Archive for May 14th, 2011

The cack-handedness with which this financial crisis is being handled here is getting cack-handier. To date we have received €17.8bn from the IMF/EU and most of it is not to fund day-to-day spending or to fund the roll-over of maturing debt at the NTMA. No, most of it was earmarked to recapitalise our banks. The original plan, nay commitment, was to shovel the funding in at the end of February 2011. Minister Lenihan decided to leave the decision to shovel, to the next administration. And the next administration said it would wait until the end of March 2011 to consider the stress test results, and now Minister Noonan has apparently committed to shovelling in the funds pending the successful outcome of a subordinated debt buy-back (what is intended is that AIB and possibly BoI will buy back subordinated debt at 10-25c in the euro, a major offer was made by AIB during the week and we wait to see how many subordinated bondholders will accept the offer).

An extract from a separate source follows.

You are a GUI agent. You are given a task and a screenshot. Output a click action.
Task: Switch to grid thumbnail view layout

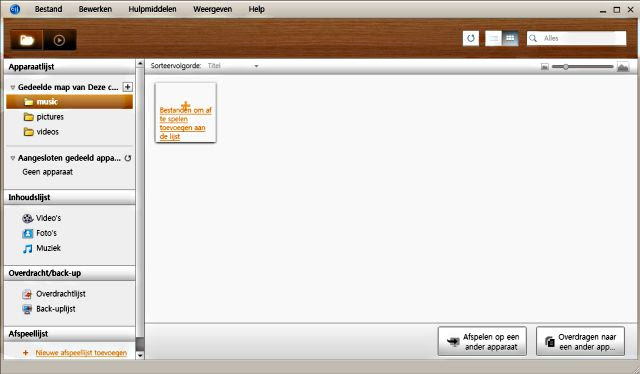(510, 38)
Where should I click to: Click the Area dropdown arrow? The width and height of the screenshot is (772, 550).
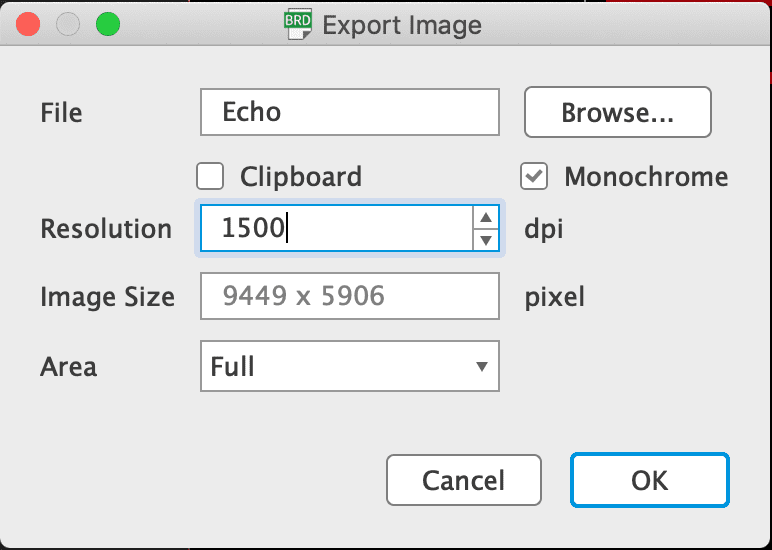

The IMF seems to think that we will have shovelled in the funds to the bank by the end of July 2011.

And so we’re going to be sitting on the best part of €18bn for six months (Feb 2011  – July 2011). And we’re paying approximately 5.8% for it, or just over €500m for six months. That by the way is coincidentally close to the €470m which we will be relieving private pensions of, this year to fund the Jobs Initiative.

Aah, you might say but surely we can get some income on the €18bn until it is needed? Indeed we can and yesterday we learned from the NTMA that €9bn of it has been placed on deposit with our banks. The NTMA declined to provide the interest rate being received on the funds. But we do know from yesterday’s release of information from the Central Bank of Ireland that banks have reduced their dependence on cheap 1.25% ECB funding by €8bn in the month. If banks are operating on a commercial basis surely they wouldn’t pay the NTMA any more than 1.25% for substitute funding, which for six months would be just over €100m.

So have we led the world yet again with a display of our financial prowess?. Paying €500m to our creditors whilst only getting €100m in income, a net of €400m-odd? It would probably seem very cack-handed to hand back the money to our creditors until it was needed, but this all seems cack-handed. And the sums involved are large. This week we were brought back down to earth with the Jobs Initiative announcement – we are now back to dealing in millions and hundreds of millions of euro, and in a short while the only billions discussed will be our national debt and NAMA.